Alors que bien des femmes rêvent d’afficher une poitrine généreuse, vous, vous aimeriez bien leur troquer la vôtre. Même si vous aimez votre poitrine volumineuse, vous aimeriez bien en finir avec tous ces désavantages. Impossible pour vous de porter des chemises boutonnées, des blazers, des sous-vêtements sexy, de trouver vêtements à votre silhouette dans tendances mode du moment. Impossible pour vous de trouver de jolis dessous sexy, des maillots de bain à votre taille. Et c’est sans compter, les maux de dos, les réflexions des autres quand il ne s’agit pas des regards déplacés. En fait, votre poitrine vous cause bien des tourments. Votre poitrine vous fait souffrir et vous êtes bien décidée à ce que cela change. Vous avez donc décidé de faire du cardiotraining, de miser sur les tractions latérales et les exercices ciblant les pecs à la salle, mais vous êtes loin du compte. Bien sûr, vous avez réussi à raffermir et à tonifier le haut de votre corps tout en changeant certaines de vos habitudes alimentaires. Vous avez envie d’aller plus loin en passant par la case chirurgie. 

Gros plan sur les principales questions que vous vous posez sur la réduction mammaire. 

Réduction mammaire : le but de l’opération

La réduction mammaire est une opération de chirurgie esthétique qui permet de corriger cette hypertrophie mammaire (associée ou non à un affaissement des seins). Cela permet d’alléger, de réduire une poitrine trop lourde en retirant un excès de glande mammaire dû à un excès graisseux ou pas (car il peut s’agir dans certaines situations de retirer un excès de peau). On parle de réduction mammaire lorsqu’il est enlevé plus de 300 g par sein. 

Réduction mammaire : le déroulement de l’opération

À l’image de la plupart des interventions chirurgicales, la réduction mammaire est une opération qui s’effectue sous anesthésie générale. L’intervention à proprement parler dure en moyenne entre 2 à 2h30. Le chirurgien peut faire une seule incision autour de l’aréole, faire deux incisions (l’une autour de l’aréole et la seconde entre le mamelon et la partie inférieure du sein) ou faire trois incisions (une péri-alvéolaire, une verticale et une sous le sein). Le nombre d’incisions est fonction du cas rencontré. Dans la grande majorité des cas, cela se passe en ambulatoire (si la réduction mammaire est très importante, le chirurgien peut en effet recommander une hospitalisation, d’une nuit en général). 
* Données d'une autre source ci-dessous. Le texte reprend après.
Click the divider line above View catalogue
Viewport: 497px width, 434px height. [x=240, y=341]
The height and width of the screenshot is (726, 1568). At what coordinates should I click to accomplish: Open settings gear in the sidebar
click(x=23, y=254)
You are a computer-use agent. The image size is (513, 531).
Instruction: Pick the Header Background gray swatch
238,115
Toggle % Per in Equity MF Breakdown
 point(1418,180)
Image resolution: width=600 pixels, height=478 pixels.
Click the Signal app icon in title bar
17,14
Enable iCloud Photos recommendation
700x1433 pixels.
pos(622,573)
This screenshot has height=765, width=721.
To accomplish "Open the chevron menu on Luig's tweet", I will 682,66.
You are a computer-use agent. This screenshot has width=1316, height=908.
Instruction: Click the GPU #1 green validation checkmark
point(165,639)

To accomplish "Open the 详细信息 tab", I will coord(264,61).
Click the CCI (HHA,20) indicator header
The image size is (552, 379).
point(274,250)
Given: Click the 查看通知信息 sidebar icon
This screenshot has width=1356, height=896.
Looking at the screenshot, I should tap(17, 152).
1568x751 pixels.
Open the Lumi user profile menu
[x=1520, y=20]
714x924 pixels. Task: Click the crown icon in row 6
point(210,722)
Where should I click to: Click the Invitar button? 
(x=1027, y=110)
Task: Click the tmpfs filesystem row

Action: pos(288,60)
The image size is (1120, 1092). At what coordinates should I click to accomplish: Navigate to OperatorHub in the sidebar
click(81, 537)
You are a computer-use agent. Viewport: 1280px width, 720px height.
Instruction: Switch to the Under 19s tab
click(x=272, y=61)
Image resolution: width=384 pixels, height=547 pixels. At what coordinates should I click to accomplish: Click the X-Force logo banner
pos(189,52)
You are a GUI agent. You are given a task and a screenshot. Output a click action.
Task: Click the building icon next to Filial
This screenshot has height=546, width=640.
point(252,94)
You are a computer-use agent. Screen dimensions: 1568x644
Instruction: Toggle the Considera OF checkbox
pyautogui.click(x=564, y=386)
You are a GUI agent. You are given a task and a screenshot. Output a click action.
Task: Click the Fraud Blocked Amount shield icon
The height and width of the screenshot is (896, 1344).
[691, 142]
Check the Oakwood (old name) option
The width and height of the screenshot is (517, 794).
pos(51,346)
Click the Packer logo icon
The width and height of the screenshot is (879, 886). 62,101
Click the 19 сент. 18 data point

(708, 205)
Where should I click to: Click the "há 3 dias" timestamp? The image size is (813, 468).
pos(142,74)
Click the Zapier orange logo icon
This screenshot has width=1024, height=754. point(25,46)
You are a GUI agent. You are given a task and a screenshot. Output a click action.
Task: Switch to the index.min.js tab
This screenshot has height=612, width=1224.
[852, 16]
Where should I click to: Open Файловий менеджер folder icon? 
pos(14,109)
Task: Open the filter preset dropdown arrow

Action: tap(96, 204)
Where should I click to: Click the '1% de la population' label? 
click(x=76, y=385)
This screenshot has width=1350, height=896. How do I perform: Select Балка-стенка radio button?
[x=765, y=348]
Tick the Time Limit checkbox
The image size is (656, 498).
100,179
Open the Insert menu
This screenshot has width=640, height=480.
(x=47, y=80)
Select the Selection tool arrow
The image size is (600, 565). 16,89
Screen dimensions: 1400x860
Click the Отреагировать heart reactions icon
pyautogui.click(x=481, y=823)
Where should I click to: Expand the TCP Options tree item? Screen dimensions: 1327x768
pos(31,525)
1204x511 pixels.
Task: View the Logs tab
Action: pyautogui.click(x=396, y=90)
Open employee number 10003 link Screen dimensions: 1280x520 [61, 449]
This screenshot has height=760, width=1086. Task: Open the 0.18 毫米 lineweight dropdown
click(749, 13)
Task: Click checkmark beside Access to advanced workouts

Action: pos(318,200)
Réduction mammaire : l’avant et l’après-opération

Avant d’opérer, le chirurgien procédera à une palpation des seins pour éliminer la présence d’une masse et se mettra d’accord avec la patiente. L’occasion de poser toutes les questions sur le déroulé de l’opération, mais aussi la sortie et l’après-opération. Il faudra faire une mammographie (si l’on a plus de 25 ans) et rencontrer le médecin anesthésiste. Une prise de sang sera obligatoire avant l’opération. Une fois la réduction mammaire faite, le port d’un soutien-gorge de contention est indispensable (il faudra suivre à la lettre la prescription du chirurgien). C’est indispensable pour maintenir la poitrine en place. Il faut savoir que des ecchymoses peuvent apparaître tout comme le fait que des soins légers sont à faire pour désinfecter les cicatrices. Pour que la réduction mammaire se passe au mieux, le chirurgien doit présenter de manière claire, compréhensible et exhaustive les recommandations postopératoires. En général, il est interdit de faire une activité physique pendant 6 semaines, de prendre un bain-de-soleil pendant au moins un an, d’être patient pour que les seins prennent leur forme définitive (en général, il faut compter 3 mois au moins). Autant de recommandations indispensables pour que le résultat soit le plus élégant et le plus naturel possible.    

Réduction mammaire : les éventuelles complications

Comme tout acte de chirurgie, il peut y avoir des complications. Raison pour lesquelles, il est impératif d’être honnête, transparent et de ne rien omettre de son état de santé (maladies, opérations préalables, antécédents médicaux, traitement …) ni de ses habitudes (consommation de tabac …) lors du rendez-vous avec le chirurgien et l’anesthésiste. Ensuite, il faut avoir à l’esprit que la cicatrisation peut mal se passer, le corps peut faire un rejet des fils de suture, des hématomes peuvent apparaître, l’aréole peut se nécroser notamment (cela dépend en effet de chaque organisme ainsi que du suivi des recommandations postopératoires). Quoi qu’il en soit, en cas d’anomalie, de complications même bénignes, la prudence est de mise : il faut prendre rendez-vous avec le chirurgien.